The conus medullaris (Latin for “medullary cone”) or conus terminalis is that the tapered, lower end of the medulla spinalis . It occurs near lumbar vertebral levels 1 (L1) and a couple of (L2), occasionally lower. The upper end of the conus medullaris is typically not well defined, however, its corresponding medulla spinalis segments are usually S1-S5.
After the medulla spinalis tapers out, the spinal nerves still diversify diagonally, forming the cauda equina.
The meninx that surrounds the medulla spinalis , however, projects directly downward, forming a slender filament called the filum terminale, which connects the conus medullaris to the rear of the coccyx. The filum terminale provides a connection between the conus medullaris and therefore the coccyx which stabilizes the whole medulla spinalis .
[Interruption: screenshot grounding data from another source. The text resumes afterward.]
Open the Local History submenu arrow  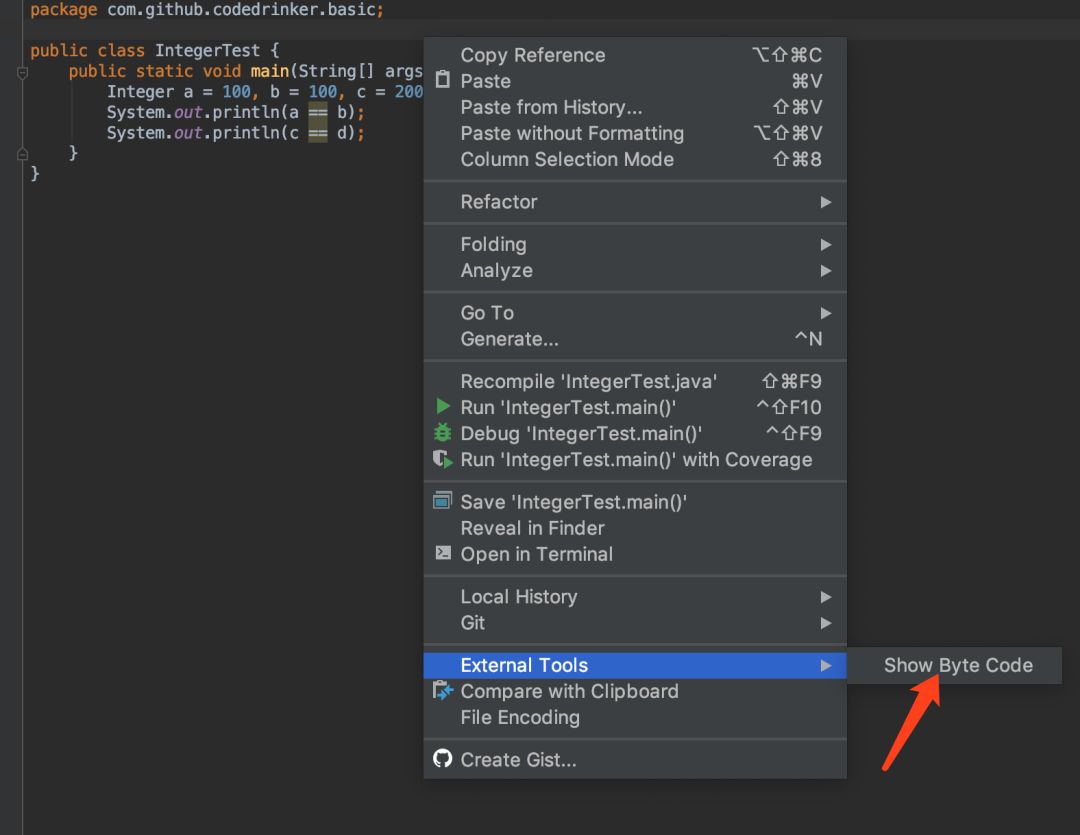(x=826, y=597)
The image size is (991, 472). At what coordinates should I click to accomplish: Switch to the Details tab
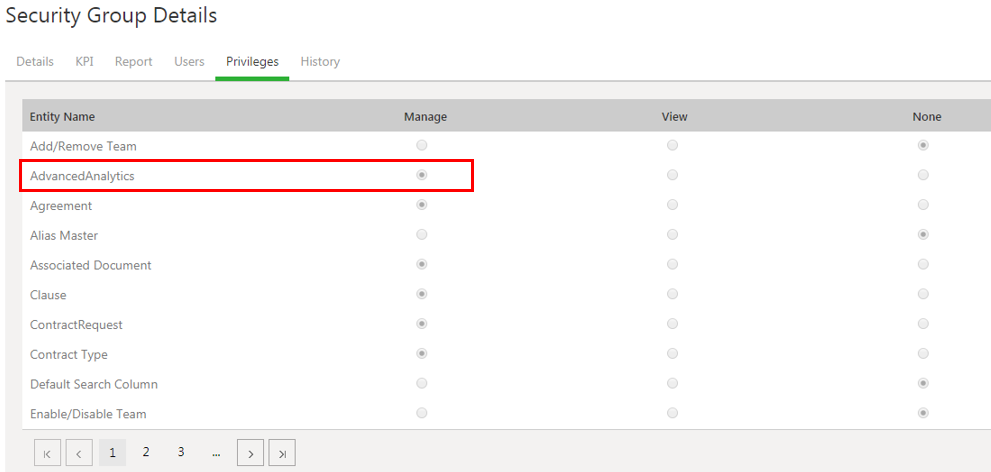(x=35, y=62)
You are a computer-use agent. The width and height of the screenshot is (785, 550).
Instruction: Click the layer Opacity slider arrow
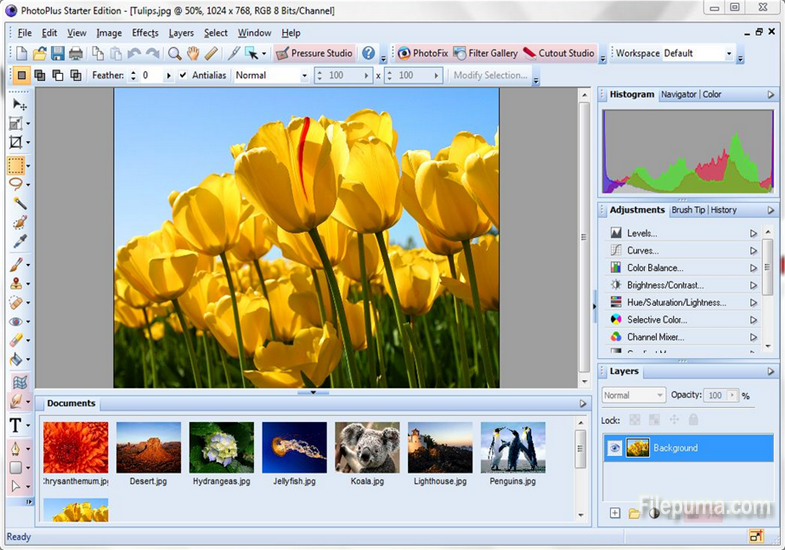[x=731, y=396]
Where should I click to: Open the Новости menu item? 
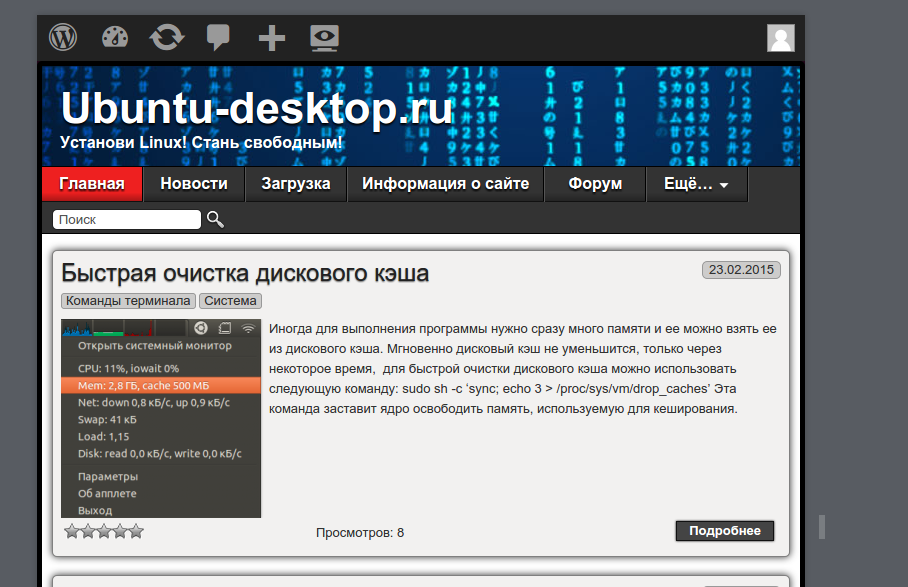pos(194,184)
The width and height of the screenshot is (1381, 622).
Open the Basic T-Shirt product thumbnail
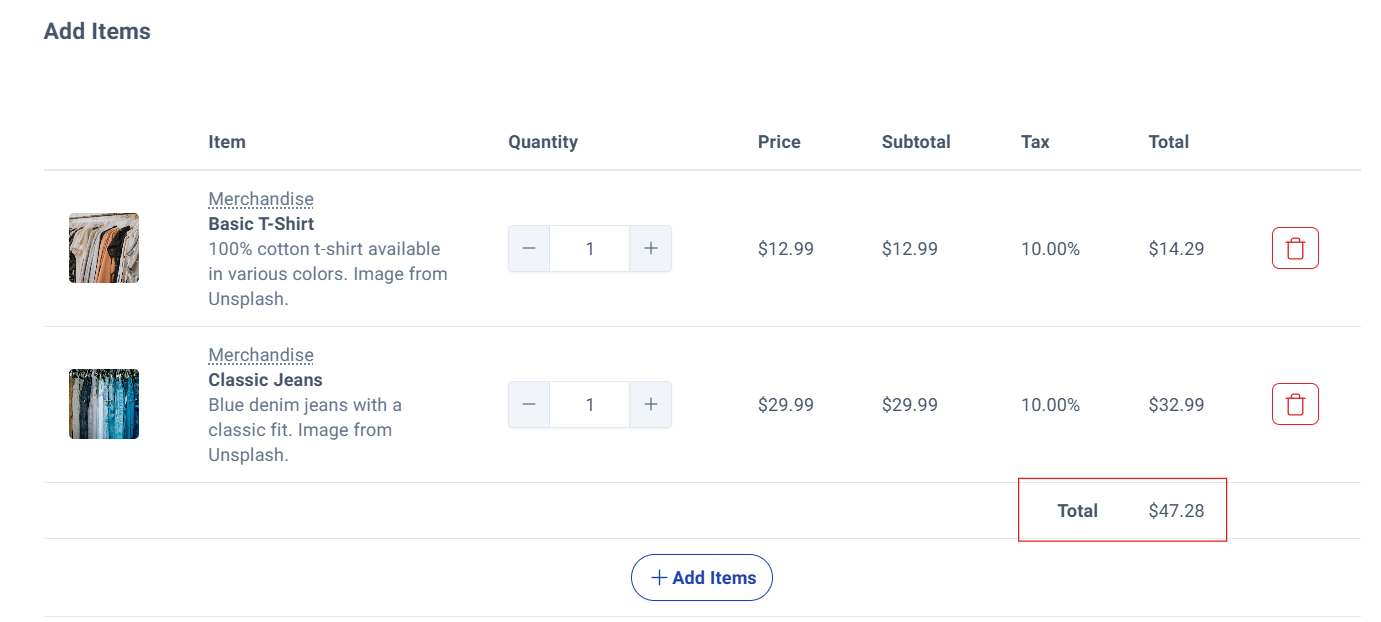coord(104,248)
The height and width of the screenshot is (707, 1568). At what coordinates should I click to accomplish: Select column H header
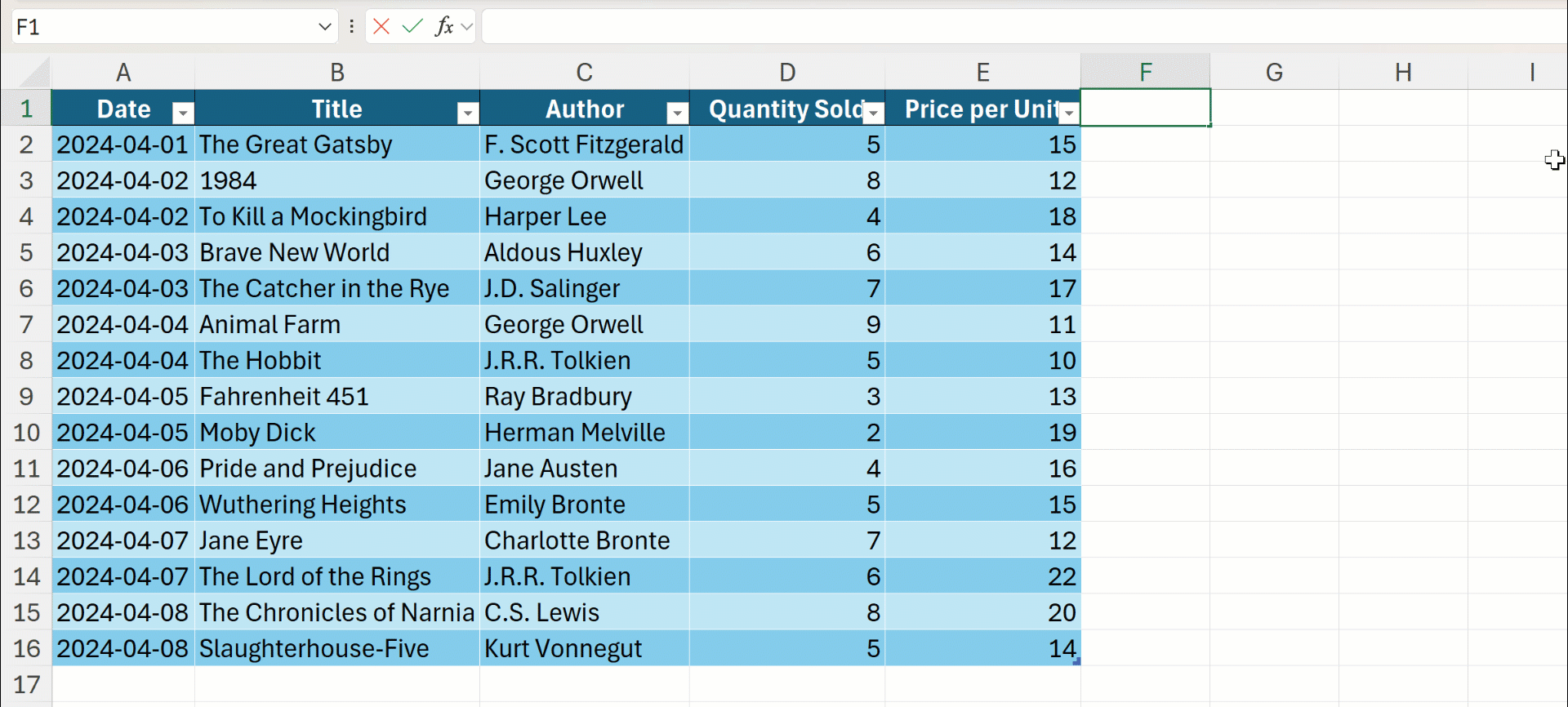point(1403,73)
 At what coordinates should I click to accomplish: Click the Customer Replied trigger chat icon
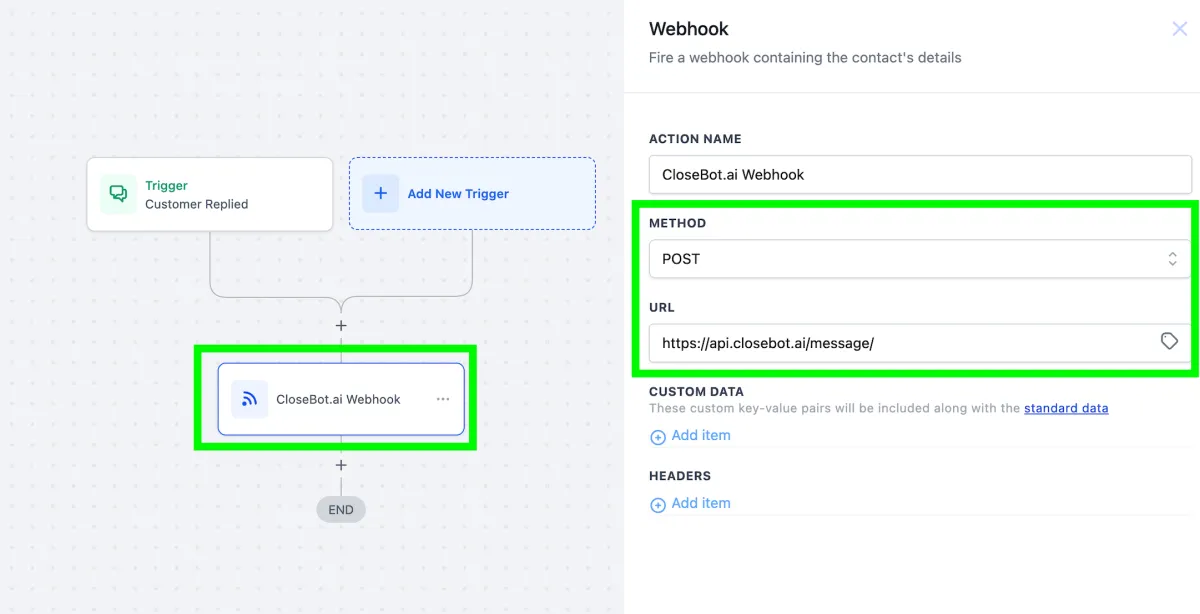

The blood supply consists of three spinal arterial vessels— the anterior median longitudinal arterial trunk and therefore the right and left posterior spinal arteries. Other less prominent sources of blood supply include radicular arterial branches from the aorta, lateral sacral arteries, and therefore the fifth lumbar, iliolumbar, and middle sacral arteries. The latter contribute more to the vascular supply of the cauda equina.
Conus medullaris syndrome may be a collection of signs and symptoms related to injury to the conus medullaris. It typically causes back pain and bowel and bladder dysfunction, spastic or flaccid weakness counting on the extent of the lesion, and bilateral sensory loss . Comparatively, cauda equina syndrome may cause radicular pain, bowel/bladder dysfunction, patchy sensory loss or saddle anesthesia and lower extremity weakness at the extent of the lumbar and sacral roots.